A Hologram for the King
- Hardcover edition
- Author: Dave Eggers
- Cover artist: Jessica Hische
- Language: English
- Publisher: McSweeney's
- Publication date: June 2012
- Publication place: United States
- Media type: Print (hardback & paperback)
- Pages: 312 pp (first edition, hardcover)
- ISBN: 193636574X (first edition, hardcover)

= A Hologram for the King =

2012 novel by Dave Eggers

A Hologram for the King is a 2012 American novel written by Dave Eggers. In October 2012, the novel was announced as a finalist for the National Book Award.
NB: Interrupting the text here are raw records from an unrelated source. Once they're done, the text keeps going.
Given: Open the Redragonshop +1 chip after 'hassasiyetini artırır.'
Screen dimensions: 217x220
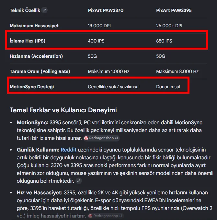Looking at the screenshot, I should [x=106, y=216].

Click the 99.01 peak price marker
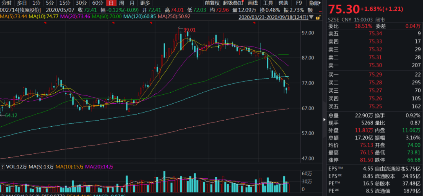(189, 29)
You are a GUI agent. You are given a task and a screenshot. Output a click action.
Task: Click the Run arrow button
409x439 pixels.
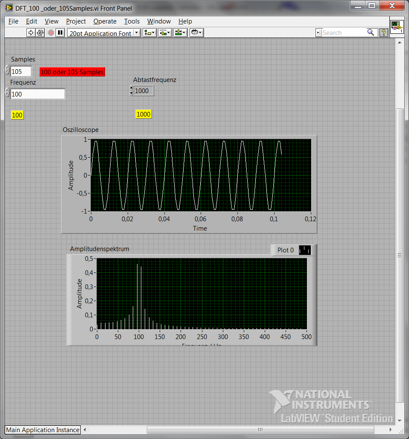point(31,32)
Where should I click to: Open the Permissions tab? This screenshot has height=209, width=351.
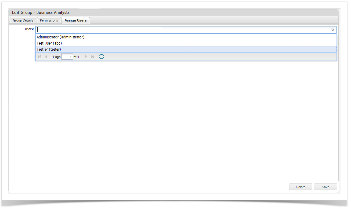(x=49, y=21)
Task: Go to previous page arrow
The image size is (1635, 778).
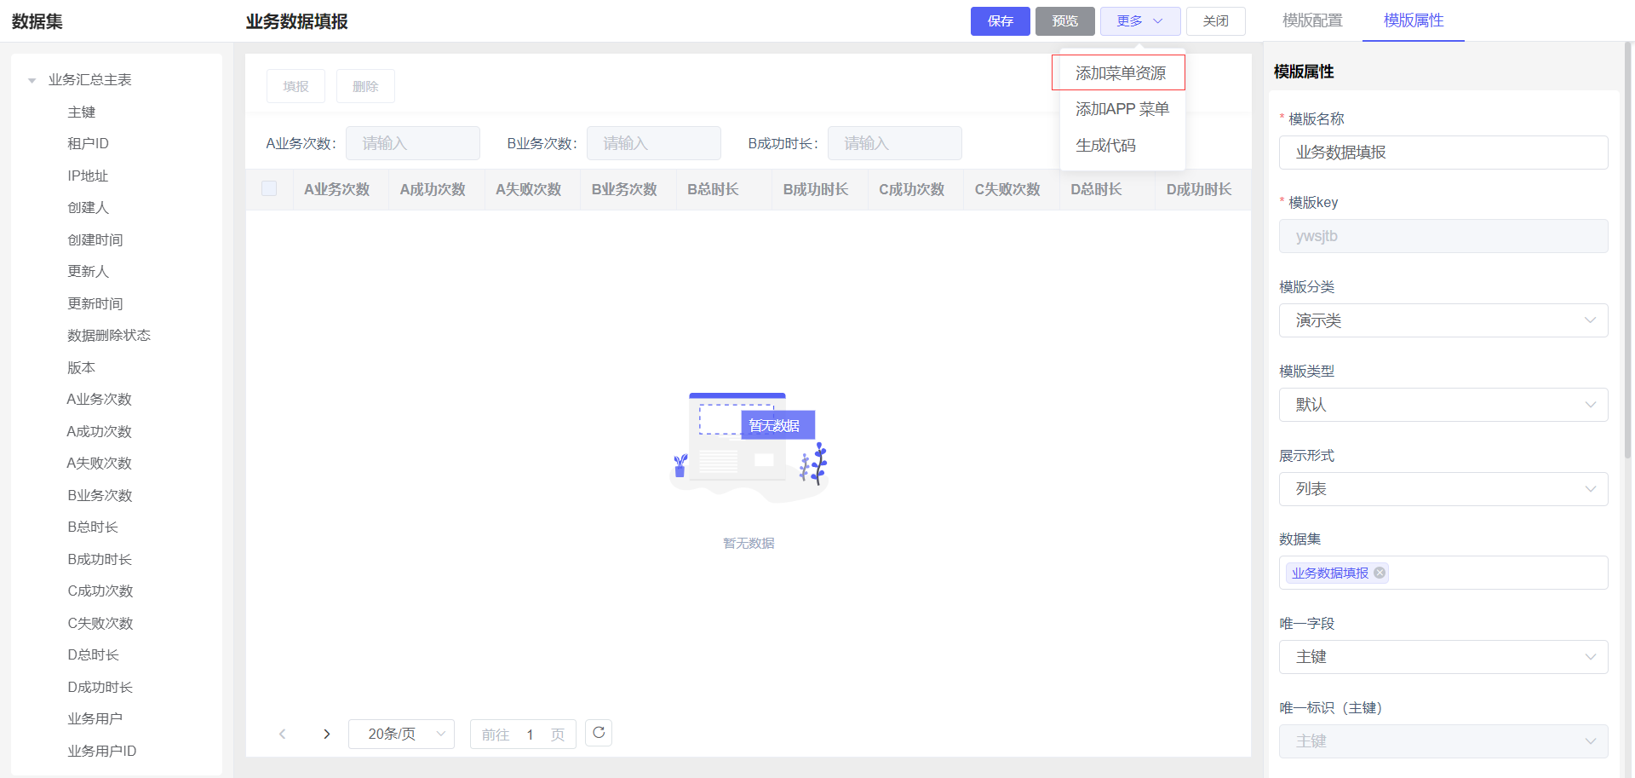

It was adapted as a film of the same name, released in 2016 and starring Tom Hanks and Sarita Choudhury.

== Plot ==
The novel tells the story of a washed-up, desperate American salesman, Alan Clay, who travels to Saudi Arabia to secure the IT contract from the royal government for the King Abdullah Economic City, a massive new complex being built in the middle of the desert.

== Style ==
Michiko Kakutani describes the novel as having a "Hemingwayesque voice" with some of the main characters' adventures taking on a "Kafkaesque flavor". The novel also makes intentional analogies to Waiting for Godot.

== Reception ==
The New York Times review of the novel by Michiko Kakutani, was generally positive, noting "he has achieved something that is more modest and equally satisfying: the writing of a comic but deeply affecting tale about one man’s travails that also provides a bright, digital snapshot of our times." San Francisco Chronicle reviewer Carmela Ciuraru described the novel as "an extraordinary work of timely and provocative themes, including the decline of American manufacturing, the sufferings of the middle class and the collapse of the global economy."

== Awards ==

- National Book Award (Fiction) finalist (2012)
- Publishers Weekly Best Books of 2012 list
- The New York Times 100 Notable Books of 2012 List (Fiction & Poetry)
- The New York Times 10 Best Books of 2012 list, Fiction
- California Book Award (Fiction) finalist (2013)
- International Dublin Literary Award longlist (2014)

== Film adaptation ==

A film adaptation by the same name was released in 2016. German filmmaker Tom Tykwer wrote and directed the film, starring Tom Hanks, Tom Skerritt and Sarita Choudhury. Playtone and X-Filme Creative Pool produced it.